Question

Gibbs-Helmholtz equation relates the free energy change to the enthalpy and entropy changes of the process as
$(\Delta G{)}_{PT}=\Delta H-T\Delta S$
The magnitude of $\Delta H$ does not change much with the change in temperature but the entropy factor $T\Delta S$ changes appreciably.
Thus, spontaneity of a process depends very much on temperature.

For the reaction at ${25}^{\circ }C$, $X_2{O}_4\left(l\right)⟶2X{O}_2$
$\Delta H=2.0Kcal$ and $\Delta S=20cal{K}^{-1}$ the reaction would be:

• A. spontaneous
• B. at equilibrium
• C. unpredictable
• D. non-spontaneous

Answer 1

The correct option is A spontaneous

a.

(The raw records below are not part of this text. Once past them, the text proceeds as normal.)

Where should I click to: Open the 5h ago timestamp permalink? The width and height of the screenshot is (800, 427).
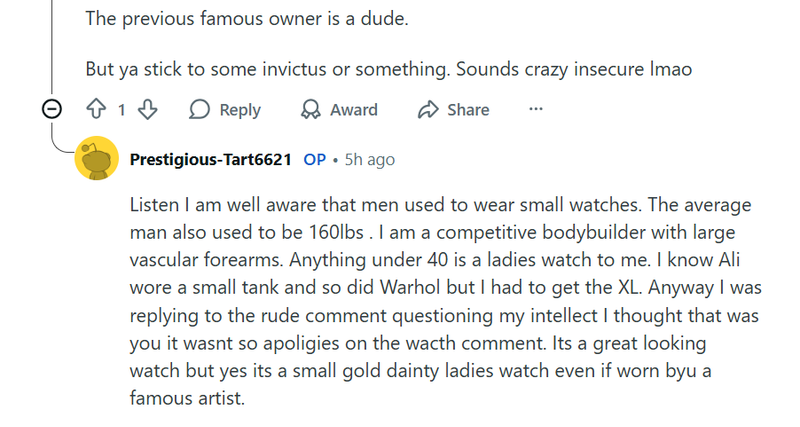(x=369, y=159)
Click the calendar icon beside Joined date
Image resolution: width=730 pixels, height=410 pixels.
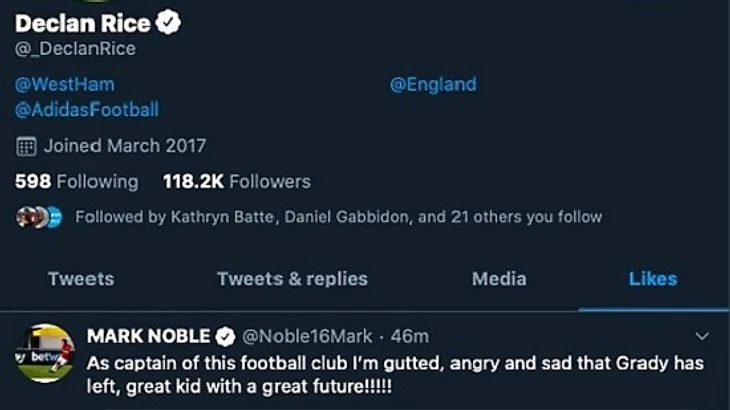pos(27,146)
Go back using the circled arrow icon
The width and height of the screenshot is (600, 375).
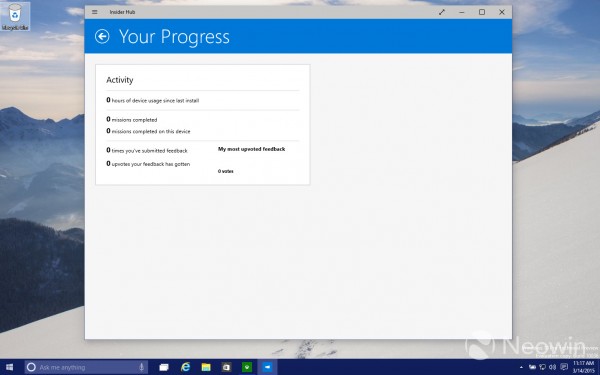pyautogui.click(x=102, y=37)
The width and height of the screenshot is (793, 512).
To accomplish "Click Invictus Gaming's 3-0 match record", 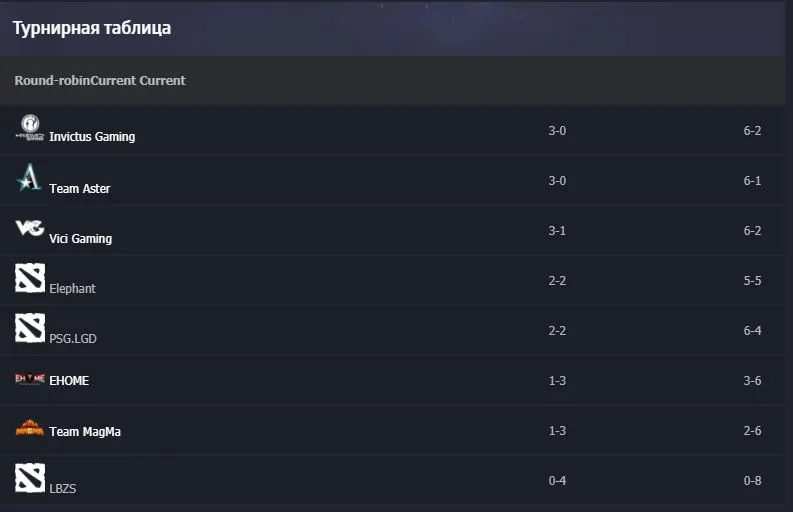I will click(557, 131).
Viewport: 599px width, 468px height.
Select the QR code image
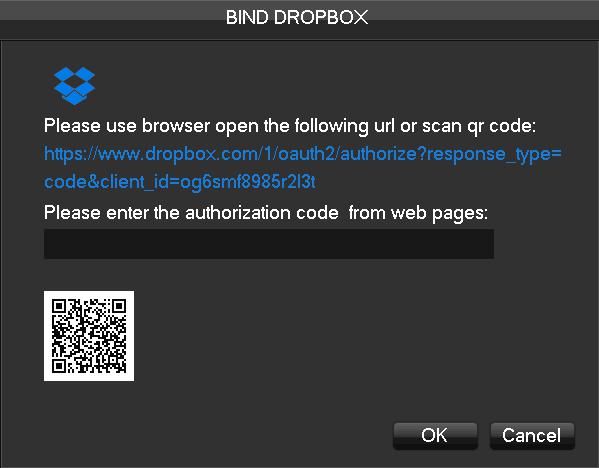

The relationship between the Gibbs free energy change $\Delta G$, the enthalpy change $\Delta H$ and the entropy change $\Delta S$ is as shown.
$\Delta G=\Delta H-T\Delta S$ But $\Delta H=2.0Kcal=2000.0cal$ $\Delta S=20cal{K}^{-1}$ $T=298K$
Substitute values in the above expression
$\Delta G=2000.0-298\times 20cal{K}^{-1}$ $=-3960.0$ $=-ve$,
hence spontaneous.
Note: For a spontaneous process, the free energy change is negative. For equilibrium process, the free energy change is zero and for non spontaneous process, free energy change is positive.